Not A Member of Any Organized Political | February 6, 2014 at 2:04 pm

Bozo the Kerry!

But the Jews voted hugely for the muslim, Obama, and Kerry is simply following Obama’s orders. There are consequences, from time to time.

    TPHobbit in reply to Rick. | February 6, 2014 at 2:30 pm

    Yes, hard to explain such stupidity. And I say that as a Jewish voter. I disagree only in that Kerry didn’t need to receive any orders from Obama on this one. He’s been aboard the bash Israel train for a long time. I understand that Kerry’s wife, Teresa Heinz, is a big financial contributor to Oxfam (Go BDS!) America.

    Immolate in reply to Rick. | February 6, 2014 at 4:36 pm

    The Jews that voted for Obama aren’t the Jews that face an existential threat from every corner. It’s easy to feel sorry for a bunch of unrepentant, murdering skeevers when you’re not being unrepentantly murdered by them.

Hanoi John Kerry has grown up to be Medina John Kerry.

Why not make a site with a list of all the great Israeli products we can buy and a list of the Arab/Muslim terrorist-linked products we can refuse/reject/boycott?

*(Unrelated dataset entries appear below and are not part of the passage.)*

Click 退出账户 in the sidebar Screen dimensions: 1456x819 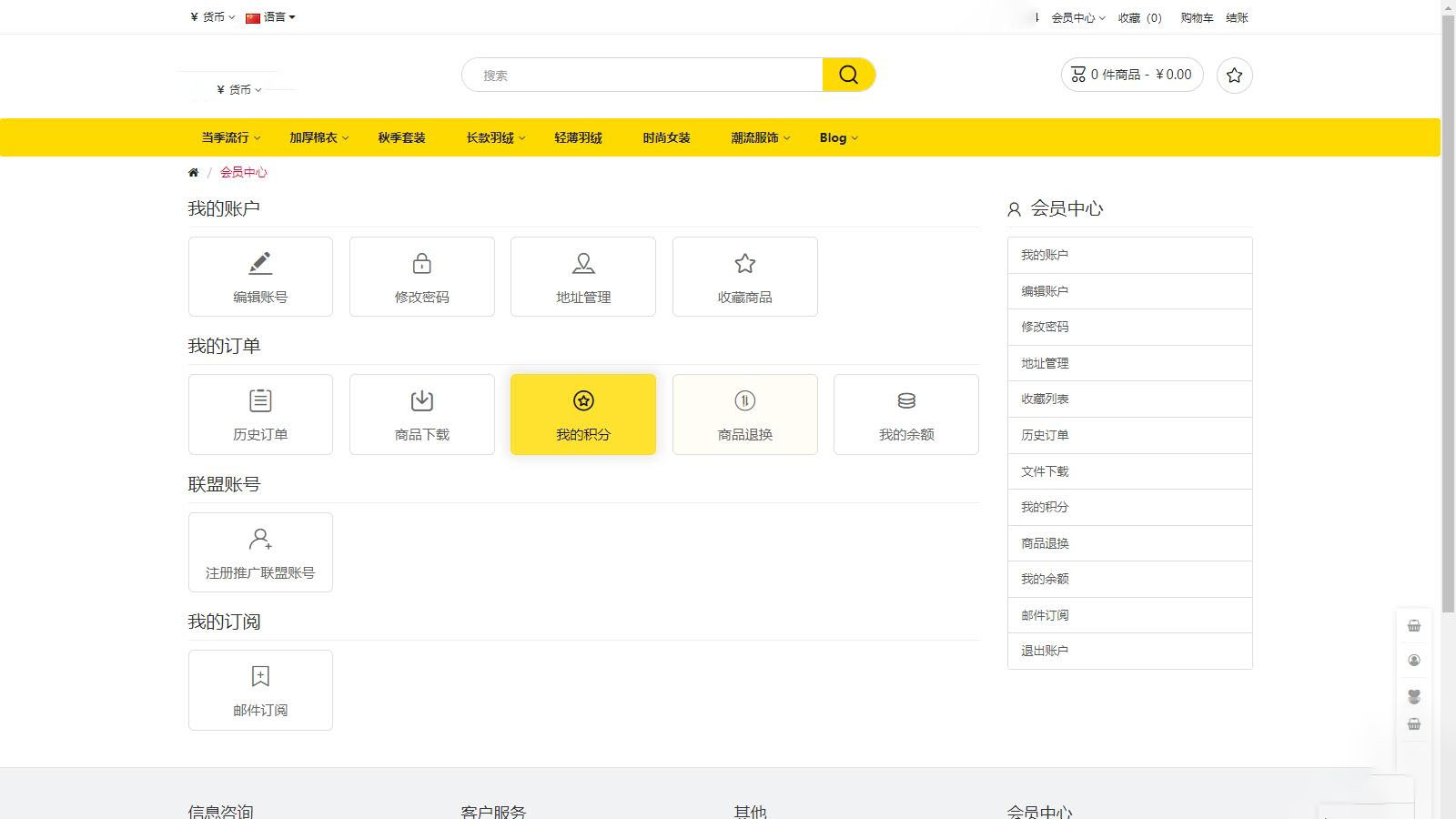(x=1045, y=652)
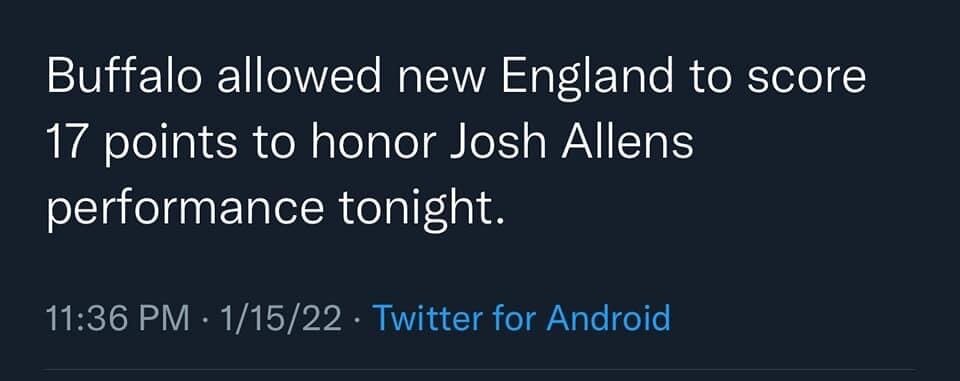Open the Twitter for Android source link
The width and height of the screenshot is (960, 381).
(522, 319)
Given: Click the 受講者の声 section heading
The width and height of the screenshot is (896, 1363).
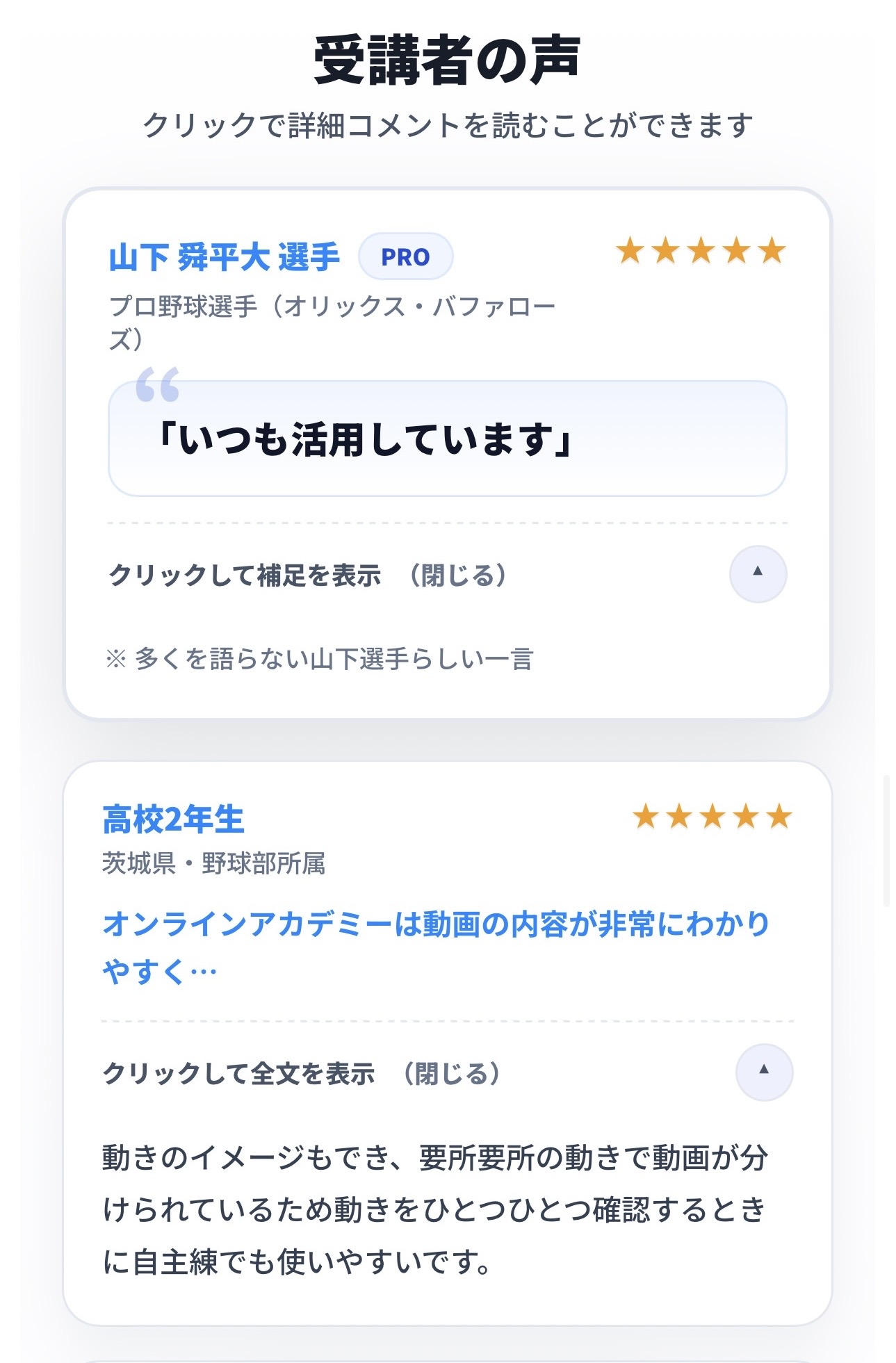Looking at the screenshot, I should point(447,61).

Henry Hawkins | February 6, 2014 at 3:47 pm

Kerry as Secretary of State is the best thing that ever happened to Hillary Clinton. His idiocies push hers out of mind. It’s like how the next president will look like a genius no matter what, having followed Obama.

Granted, Kerry has been counterproductive in the area of peace in Palestine. But in that he is merely carrying out the foul policy of his boss.

You cannot win with Kerry on your side. Your best chance is to just give him a medal or two and send him home. But that is only because there are no good options to deal with a toxic buffoon.